┌─ Quoted passage
Giants quarterback Tommy DeVito is proudly embracing his Italian heritage and bringing a refreshing dose of authenticity to the league

When I was in my 20s I worked for a family-owned Italian restaurant in Eastpointe, Michigan, a suburb of Metro Detroit. The restaurant was opened in 1956 and still stands in its same spot to this day. It was founded by an Italian couple that immigrated to the United States in a time that saw many Italians leaving their home country for better opportunities. The restaurant stayed in the family, being passed on to the founder's kids. Throughout my exposure to the family I was impressed by how strong their ties to Italian culture was, something that I know from experience as an Arab in America can be difficult to maintain.

I am reminded of my experience at this restaurant with the emergence of Giants quarterback Tommy DeVito. As the Giants enter their bye week, DeVito has led them to two straight wins and provided a silver lining in an otherwise disappointing 4-8 season. DeVito is very much a local product, growing up in Cedar Grove, New Jersey and dominating at local high school powerhouse Don Bosco. And now thanks to injuries, DeVito is getting his moment for a team that plays in a stadium 20 minutes away from where he grew up. And he is doing with all the swagger and gusto that we would expect from an Italian-American from New Jersey. It has been without a doubt, the highlight of this season for fans of the Giants.

Embracing the Culture

Stereotypes are usually a bad thing, as they are typically rooted in racism and a refusal to embrace different cultures. We see stereotypes about just about any minority that has a sizable population in the United States. Italian-Americans are no exception to this rule. They have been portrayed as mobsters and thugs in movies like “Goodfellas” and “Casino”. They have also been portrayed as self indulgent partiers in the MTV hit show “Jersey Shore”. But there are times when these stereotypes can be reclaimed by the culture and become a cultural identifier.

Tommy DeVito, it seems, has fully embraced multiple Italian stereotypes and made them his own with great success. Coming from a Middle Eastern culture myself, I have often marveled at how similar Arab culture and ideals are to those of Italian and Greek people across the Mediterranean Sea. In Arab culture, it is often common practice for a son to live at home with his parents well into his 20s until he is ready to get married. This is also a common practice with Italian families, something that I witnessed firsthand when working at the restaurant all those years ago. So when the news came out that Tommy DeVito, a 25 year old Italian-American from Jersey, was still living at home with his parents I was not shocked at all. This is common practice culturally.

The same goes for the notion that his mother still does his laundry and cooks meals for him. In Mediterranean cultures this is very normal, despite how uncommon it may be for mainstream America to grasp. DeVito’s family came out in full force to his first home start last week against New England. Over 200 of DeVito’s family and friends came to MetLife to tailgate and celebrate the rookie's first start at home. This again reinforces the strength and importance of family in Italian-American culture that DeVito has fully embraced.
└─
┌─ Dataset section
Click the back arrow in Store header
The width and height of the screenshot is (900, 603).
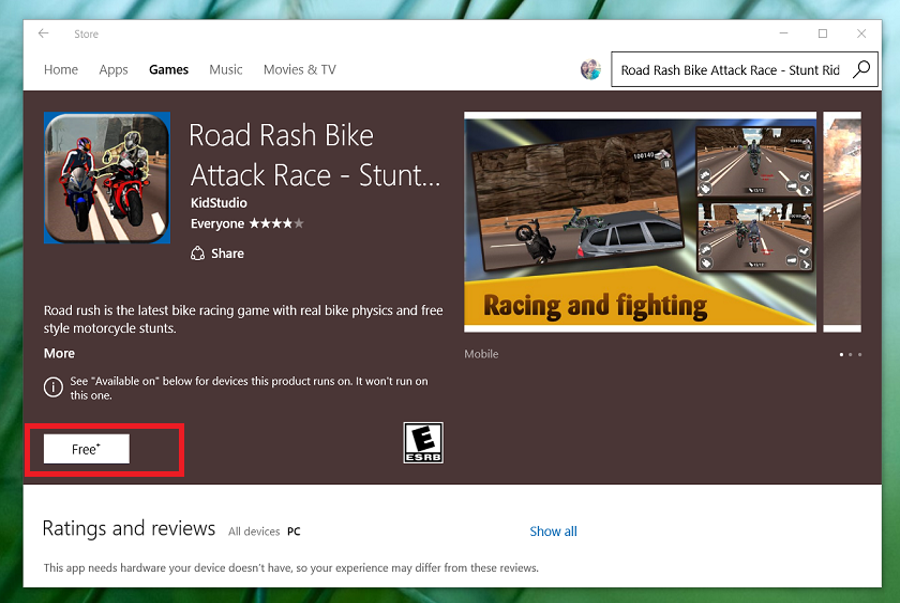pyautogui.click(x=43, y=34)
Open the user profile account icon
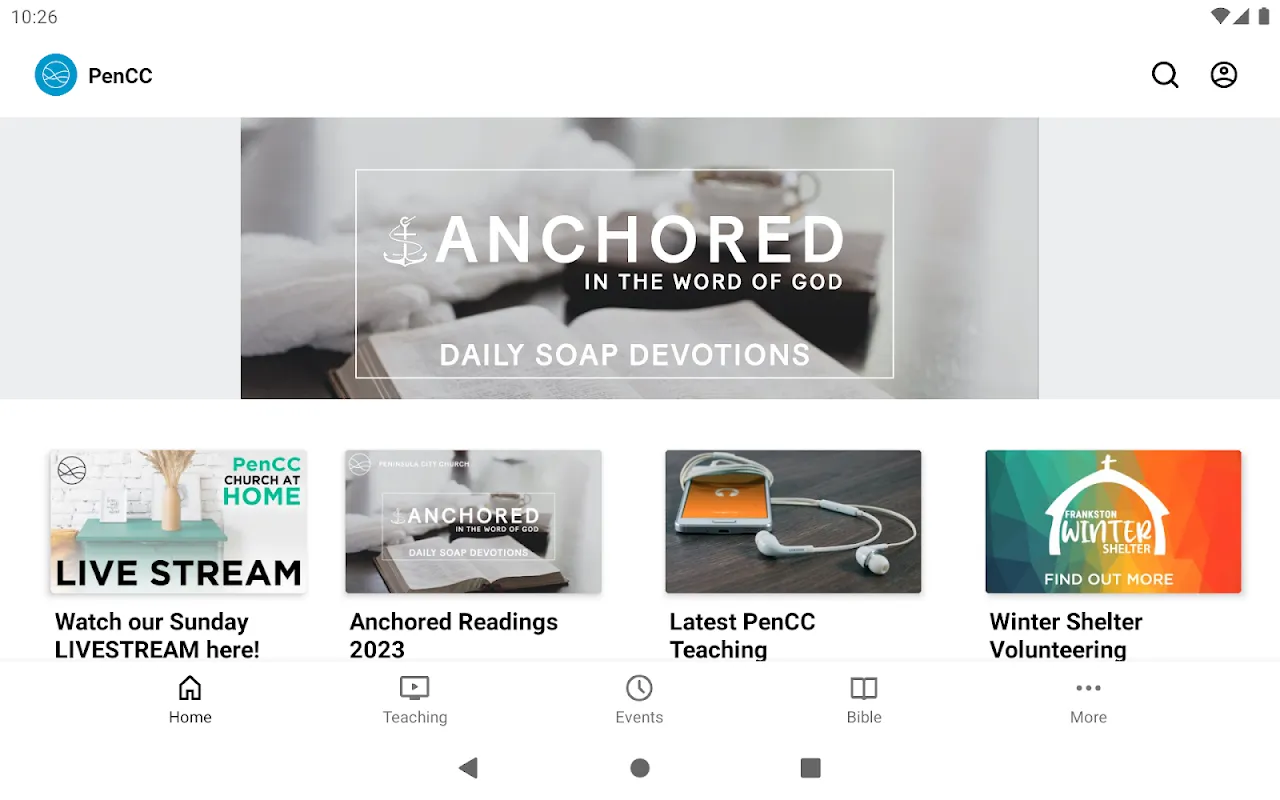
└─
**Request 1:** In the article about Tommy DeVito, how many of his family and friends came to MetLife for his first home start?
**Request 2:** Write the next part of the article about Tommy DeVito, picking up after its final paragraph.
The data is separate material, unrelated to the article about Tommy DeVito.

**Expected output 1:** Over 200.

**Expected output 2:**
Lastly, is what DeVito has called “Jersey Juice”. The braggadocio and swagger that comes with being an Italian growing up in New Jersey. DeVito has it, and so does his family. The gold chains, the cigars, the hand gestures. All of it. It is all just so aggressively and unabashedly Italian. More than anything, DeVito embracing his culture proudly and loudly is a piece of emotion and authenticity that we often do not see from our favorite athletes and that is a breath of fresh air.

Celebrating Authenticity

Quite often when we hear athletes speak these days we don’t get much substance. In an era of sound bites and content aggregation, athletes tend to keep things as business proper as possible. Never coming off too emotional or critical is the name of the game to avoid headlines. A team that was masterful at this was the New England Patriots during the Tom Brady era. The answers were always unremarkable and came off with the same “on to Cincinnati” tone of Bill Belichick.

But in Tommy DeVito we have someone that is trying something new: being himself. DeVito is unabashedly an Italian from Jersey, and proud of it. His success, however fleeting in this lost Giants season, should be celebrated by Italian-Americans everywhere from New Jersey to Chicago. Having players that proudly represent a group of people is a great thing. As an Arab-American I was thrilled when Robert Saleh was hired as head coach of the New York Jets, even if I wasn’t a Jets fan. There is something special about having someone that a community of people can feel proud of.

It is even more special when that person is putting a light-hearted and fun spotlight on a culture that defines those same people. No one knows what the future holds for Tommy DeVito for the rest of the season. This might be the highlight of his career or he may be on to bigger and better things. But what we do know is that he is someone that is very comfortable just being himself and a representative for New Jersey and Italian-Americans. And that alone deserves to be celebrated.